Texte fourni:
____________________

Qui sommes-nous ?
Un service né d’un territoire et d’une conviction
Dans les villages du Sud Essonne, comme dans beaucoup de campagnes françaises, il y a des cimetières discrets, des allées bordées de vieilles pierres, des sépultures que personne ne visite plus — non par oubli, mais parce que la vie s’est éloignée.
Les familles ont déménagé, les enfants vivent loin, les années passent.
Nous avons créé Les Veilleurs de Pierre en regardant cette réalité en face. Pas pour en faire un constat triste, mais pour y apporter une réponse concrète, humaine, ancrée dans ce territoire que nous habitons et que nous aimons.


Prendre soin des morts, c’est aussi prendre soin des vivants
Il y a quelque chose de profondément humain dans le fait de veiller sur une sépulture.
Ce n’est pas une obligation administrative (pas tout le temps).
C’est aussi un geste d’amour. Une façon de dire que la personne qui repose là a compté, qu’elle compte encore, qu’elle ne sera pas oubliée.
Accompagner les morts avec dignité et respect, c’est aussi une façon d’honorer ce qu’ils nous ont transmis — leurs valeurs, leur histoire, le lien qui nous unit à eux. Une tombe bien entretenue, fleurie, soignée, c’est une mémoire qui reste vivante. C’est le signe visible que quelqu’un, quelque part, n’a pas tourné la page.

____________________

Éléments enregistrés
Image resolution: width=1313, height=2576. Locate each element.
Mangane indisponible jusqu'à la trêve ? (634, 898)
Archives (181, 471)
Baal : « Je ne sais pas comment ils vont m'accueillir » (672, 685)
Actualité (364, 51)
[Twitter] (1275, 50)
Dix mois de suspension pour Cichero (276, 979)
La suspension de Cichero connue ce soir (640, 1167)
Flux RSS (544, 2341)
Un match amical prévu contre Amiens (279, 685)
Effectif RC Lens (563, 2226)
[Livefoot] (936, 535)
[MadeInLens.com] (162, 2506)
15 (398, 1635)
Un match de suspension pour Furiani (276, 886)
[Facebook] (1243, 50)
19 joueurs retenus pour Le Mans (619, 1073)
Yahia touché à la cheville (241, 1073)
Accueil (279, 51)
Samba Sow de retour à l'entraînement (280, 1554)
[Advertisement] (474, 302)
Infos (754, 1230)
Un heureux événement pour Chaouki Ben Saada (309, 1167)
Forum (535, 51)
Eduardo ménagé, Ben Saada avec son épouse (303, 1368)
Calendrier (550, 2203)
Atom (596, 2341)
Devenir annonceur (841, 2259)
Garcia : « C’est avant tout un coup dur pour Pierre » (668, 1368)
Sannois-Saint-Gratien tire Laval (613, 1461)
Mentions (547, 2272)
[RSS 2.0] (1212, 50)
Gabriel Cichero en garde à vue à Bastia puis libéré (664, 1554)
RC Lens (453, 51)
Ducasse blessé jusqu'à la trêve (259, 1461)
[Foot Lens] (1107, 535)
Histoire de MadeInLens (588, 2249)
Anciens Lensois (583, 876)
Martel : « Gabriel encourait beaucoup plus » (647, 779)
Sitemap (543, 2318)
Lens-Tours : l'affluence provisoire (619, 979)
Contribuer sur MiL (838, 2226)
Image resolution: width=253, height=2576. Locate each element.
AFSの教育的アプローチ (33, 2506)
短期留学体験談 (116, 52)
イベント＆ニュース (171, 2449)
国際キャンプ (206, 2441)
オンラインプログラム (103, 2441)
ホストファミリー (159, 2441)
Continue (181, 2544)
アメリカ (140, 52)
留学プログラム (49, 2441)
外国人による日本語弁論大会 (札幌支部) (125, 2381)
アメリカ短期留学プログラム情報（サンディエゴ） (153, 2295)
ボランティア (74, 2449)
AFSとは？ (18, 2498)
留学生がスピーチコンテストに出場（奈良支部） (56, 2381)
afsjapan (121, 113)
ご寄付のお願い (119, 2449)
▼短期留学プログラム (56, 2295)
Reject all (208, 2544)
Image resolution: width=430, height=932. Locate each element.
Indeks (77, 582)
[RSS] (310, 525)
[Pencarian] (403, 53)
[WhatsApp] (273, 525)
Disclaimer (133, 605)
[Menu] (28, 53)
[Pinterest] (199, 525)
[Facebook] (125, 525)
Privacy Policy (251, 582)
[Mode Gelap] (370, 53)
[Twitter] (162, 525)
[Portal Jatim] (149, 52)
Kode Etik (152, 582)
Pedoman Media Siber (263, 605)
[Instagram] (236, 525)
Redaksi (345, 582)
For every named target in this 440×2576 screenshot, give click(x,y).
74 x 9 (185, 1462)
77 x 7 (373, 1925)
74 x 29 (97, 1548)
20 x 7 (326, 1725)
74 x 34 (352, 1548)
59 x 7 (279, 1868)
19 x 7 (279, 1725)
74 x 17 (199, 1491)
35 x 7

____________________

Tâche A: Résumez le texte fourni en deux phrases.
Tâche B: Rédigez, s'il vous plaît, la suite du texte fourni sur Les Veilleurs de Pierre, en reprenant juste après sa dernière phrase.
Les données n'ont aucun rapport avec le texte fourni.

Réponse A: Dans les villages du Sud Essonne, beaucoup de sépultures ne sont plus visitées parce que les familles se sont éloignées, et Les Veilleurs de Pierre ont été créés pour apporter à cette réalité une réponse concrète et humaine, ancrée dans ce territoire. Veiller sur une tombe y est présenté comme un geste d'amour qui honore ce que les défunts ont transmis et garde leur mémoire vivante.

Réponse B:
Nous sommes profondément convaincus que ce geste a autant de valeur que d’accompagner un proche de son vivant. Le soin ne s’arrête pas au dernier souffle. Il continue, différemment, mais avec la même intention : être là.
Le devoir familial, même à distance
Beaucoup de familles portent en elles ce sentiment — diffus, tenace — de ne pas faire assez.
De ne pas pouvoir se déplacer aussi souvent qu’elles le voudraient.
De laisser passer des dates qui comptent.
Ce n’est pas de l’indifférence : c’est la vie, avec ses contraintes, ses distances, ses emplois du temps surchargés.
Les Veilleurs de Pierre, c’est une façon de réconcilier ce que vous ressentez et ce que vous pouvez faire concrètement. Nous y allons à votre place, avec le même soin que vous y mettriez vous-même.
Parce que ce devoir familial — celui de ne pas abandonner, de maintenir le lien, de rendre hommage — mérite d’être honoré, quelle que soit la distance.


Violaine et Nicolas, un duo ancré et engagé
Les cimetières font partie de nos vies depuis longtemps — bien avant Les Veilleurs de Pierre.
Violaine a grandi à quelques pas d’un cimetière. Elle a appris à côtoyer la mort avant d’apprivoiser vraiment les vivants. Ce voisinage, qui aurait pu sembler étrange, lui a au contraire transmis une familiarité tranquille avec ces lieux, une façon d’y voir non pas la fin, mais la continuité.
Ensemble, nous aimons visiter les cimetières — ces espaces qui racontent des vies, des familles, des époques entières. Des lieux où l’Histoire avec un grand H se lit sur la pierre, entre les noms et les dates. Nous les avons explorés, apprivoisés, compris.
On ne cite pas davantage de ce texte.